#### Given exercise:
Format the stretch of material below, from the line containing "Where should I" through the end, as a two-column CSV with the columns task and value. Give one row for each text and its answer, put each field in quotes with line breaks replaced by spaces, and leave the pictures out.
━━━ Supplied records
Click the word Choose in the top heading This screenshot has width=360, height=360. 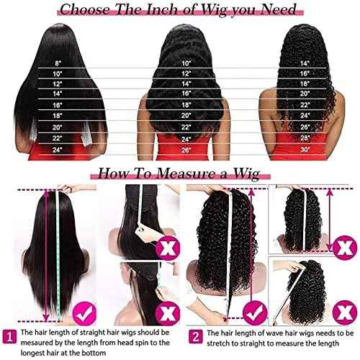pos(86,9)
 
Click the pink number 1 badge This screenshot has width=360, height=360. pos(9,334)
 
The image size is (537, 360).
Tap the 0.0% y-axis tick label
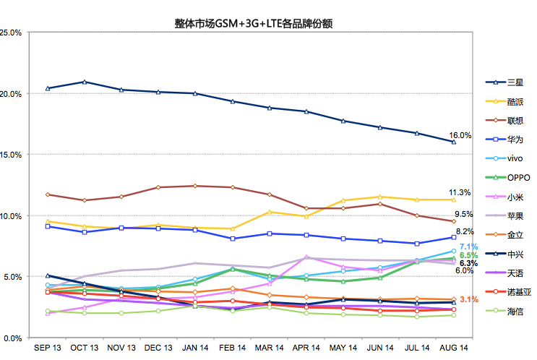click(14, 338)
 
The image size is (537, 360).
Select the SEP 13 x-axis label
click(48, 348)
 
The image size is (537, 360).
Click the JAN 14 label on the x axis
click(195, 348)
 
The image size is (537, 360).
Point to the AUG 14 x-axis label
click(454, 348)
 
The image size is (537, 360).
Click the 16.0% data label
click(460, 135)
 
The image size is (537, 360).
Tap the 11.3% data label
click(460, 192)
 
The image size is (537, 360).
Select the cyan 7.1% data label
click(468, 247)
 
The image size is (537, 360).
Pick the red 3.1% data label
click(468, 299)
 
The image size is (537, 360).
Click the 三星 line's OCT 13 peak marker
click(85, 82)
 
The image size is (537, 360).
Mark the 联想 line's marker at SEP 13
click(48, 194)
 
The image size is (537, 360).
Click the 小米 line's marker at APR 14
click(306, 257)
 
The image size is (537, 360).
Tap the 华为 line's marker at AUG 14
click(453, 237)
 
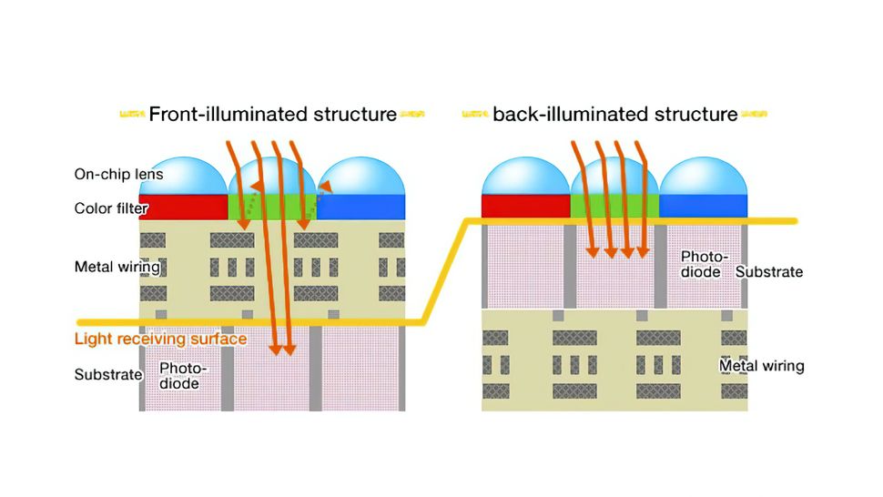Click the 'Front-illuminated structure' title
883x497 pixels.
(x=272, y=115)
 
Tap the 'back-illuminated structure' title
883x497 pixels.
(x=614, y=115)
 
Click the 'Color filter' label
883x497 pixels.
(x=111, y=208)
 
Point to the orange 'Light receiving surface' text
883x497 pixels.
(x=161, y=340)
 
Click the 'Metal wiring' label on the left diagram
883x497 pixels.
(x=117, y=267)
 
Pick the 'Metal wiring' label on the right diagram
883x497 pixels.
(x=762, y=366)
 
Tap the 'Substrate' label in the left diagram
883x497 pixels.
(x=108, y=374)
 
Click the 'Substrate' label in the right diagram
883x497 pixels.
(x=769, y=271)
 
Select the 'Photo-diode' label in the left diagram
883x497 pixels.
(x=183, y=376)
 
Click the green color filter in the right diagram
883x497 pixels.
(x=614, y=207)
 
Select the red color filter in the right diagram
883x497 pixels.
(x=525, y=207)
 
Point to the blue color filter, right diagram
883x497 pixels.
(x=704, y=207)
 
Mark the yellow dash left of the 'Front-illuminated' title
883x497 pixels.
(x=133, y=115)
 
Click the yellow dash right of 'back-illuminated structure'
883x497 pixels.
(x=754, y=115)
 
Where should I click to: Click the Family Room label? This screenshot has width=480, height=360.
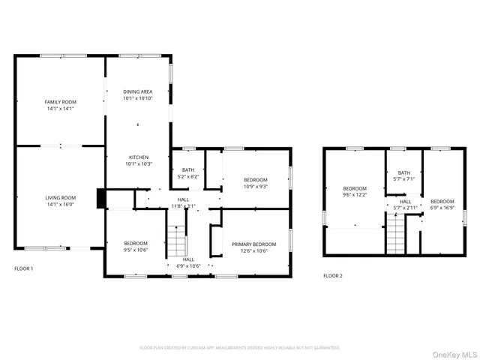pyautogui.click(x=60, y=102)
━━━━━━
#### Expected answer:
task,value
"Where should I click to: Click the Family Room label? This screenshot has width=480, height=360.","pyautogui.click(x=60, y=102)"